Besides Betty, Big Swerve’s setup includes barrel smokers and chicken flippers — enough firepower to feed the crowds, like the 1,200 people Clark and his wife served recently from their food truck at various Cooper University Health Care locations one day earlier this month. Clark prefers using lump charcoal, plus oak and cherry wood — milder, he said, than mesquite or hickory.
Before he was a library guard or Big Swerve, Clark was an Army veteran living in Colorado Springs, near his former post, Fort Carson. He got a dishwashing job at a Japanese restaurant. When one of the chefs left, the owner asked if he wanted to learn to cook. “I said, ‘Well, it beats washing rice out of bowls,’” he said.
“I learned all the kitchen dishes,” Clark said. “That’s where I really learned discipline in cooking.”
He doesn’t have to exercise as much discipline in making barbecue. “I can tell [the food’s doneness] by touch and texture and look,” Clark said.

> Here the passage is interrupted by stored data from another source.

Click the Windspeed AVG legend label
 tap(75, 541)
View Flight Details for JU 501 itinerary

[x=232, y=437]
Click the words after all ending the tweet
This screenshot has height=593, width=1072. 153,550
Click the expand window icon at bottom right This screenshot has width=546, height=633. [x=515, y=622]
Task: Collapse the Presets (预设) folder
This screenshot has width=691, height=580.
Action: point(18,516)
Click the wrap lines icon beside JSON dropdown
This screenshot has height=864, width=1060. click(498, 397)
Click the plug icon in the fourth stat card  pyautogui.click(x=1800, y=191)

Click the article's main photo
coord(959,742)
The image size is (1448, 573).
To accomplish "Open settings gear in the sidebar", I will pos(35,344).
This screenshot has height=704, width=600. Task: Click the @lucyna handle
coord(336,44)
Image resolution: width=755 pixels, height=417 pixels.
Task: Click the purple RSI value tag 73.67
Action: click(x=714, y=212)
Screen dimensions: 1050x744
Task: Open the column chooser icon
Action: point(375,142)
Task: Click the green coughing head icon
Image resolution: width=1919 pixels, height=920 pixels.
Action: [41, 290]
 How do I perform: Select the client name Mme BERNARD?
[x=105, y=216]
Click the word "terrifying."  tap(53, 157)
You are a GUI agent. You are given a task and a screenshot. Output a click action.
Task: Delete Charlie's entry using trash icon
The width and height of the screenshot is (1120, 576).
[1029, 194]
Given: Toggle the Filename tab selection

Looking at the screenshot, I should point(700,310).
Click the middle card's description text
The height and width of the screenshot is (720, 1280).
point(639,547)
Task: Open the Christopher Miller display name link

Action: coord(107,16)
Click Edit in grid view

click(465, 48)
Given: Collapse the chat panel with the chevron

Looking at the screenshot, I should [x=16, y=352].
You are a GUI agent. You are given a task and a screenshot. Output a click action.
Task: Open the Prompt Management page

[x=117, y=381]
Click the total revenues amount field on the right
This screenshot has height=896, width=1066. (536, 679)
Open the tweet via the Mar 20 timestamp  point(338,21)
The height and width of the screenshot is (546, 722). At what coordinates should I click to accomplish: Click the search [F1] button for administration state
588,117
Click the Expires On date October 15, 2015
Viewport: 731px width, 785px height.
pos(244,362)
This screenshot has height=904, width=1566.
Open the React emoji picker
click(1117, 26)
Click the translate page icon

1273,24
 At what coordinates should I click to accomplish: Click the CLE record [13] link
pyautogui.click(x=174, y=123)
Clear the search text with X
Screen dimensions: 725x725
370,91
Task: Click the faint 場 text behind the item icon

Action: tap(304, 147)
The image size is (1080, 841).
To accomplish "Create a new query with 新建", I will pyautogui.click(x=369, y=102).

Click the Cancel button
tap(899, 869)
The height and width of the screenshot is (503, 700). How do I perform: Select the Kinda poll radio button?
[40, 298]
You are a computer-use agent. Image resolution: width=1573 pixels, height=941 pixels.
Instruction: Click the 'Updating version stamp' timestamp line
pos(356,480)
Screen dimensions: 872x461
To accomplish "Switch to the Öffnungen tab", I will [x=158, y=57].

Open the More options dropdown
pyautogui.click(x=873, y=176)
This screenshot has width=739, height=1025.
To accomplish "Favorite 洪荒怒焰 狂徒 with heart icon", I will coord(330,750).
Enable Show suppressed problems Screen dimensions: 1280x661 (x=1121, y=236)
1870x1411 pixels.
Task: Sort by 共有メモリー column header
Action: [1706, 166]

That’s a good thing, because after two hot summers and long workdays running Big Swerve’s, he’s come down with what he calls “the cook’s curse.”
“I don’t sample anything anymore,” he said. “If you cook all day, you really don’t want to eat.”
Big Swerve’s BBQ, 201 Broadway, Westville, N.J. Hours: 11:30 a.m. to 7 p.m. Thursday, 11:30 a.m. to 8 p.m. Friday, noon to 8 p.m. Saturday, and noon to 7 p.m. Sunday.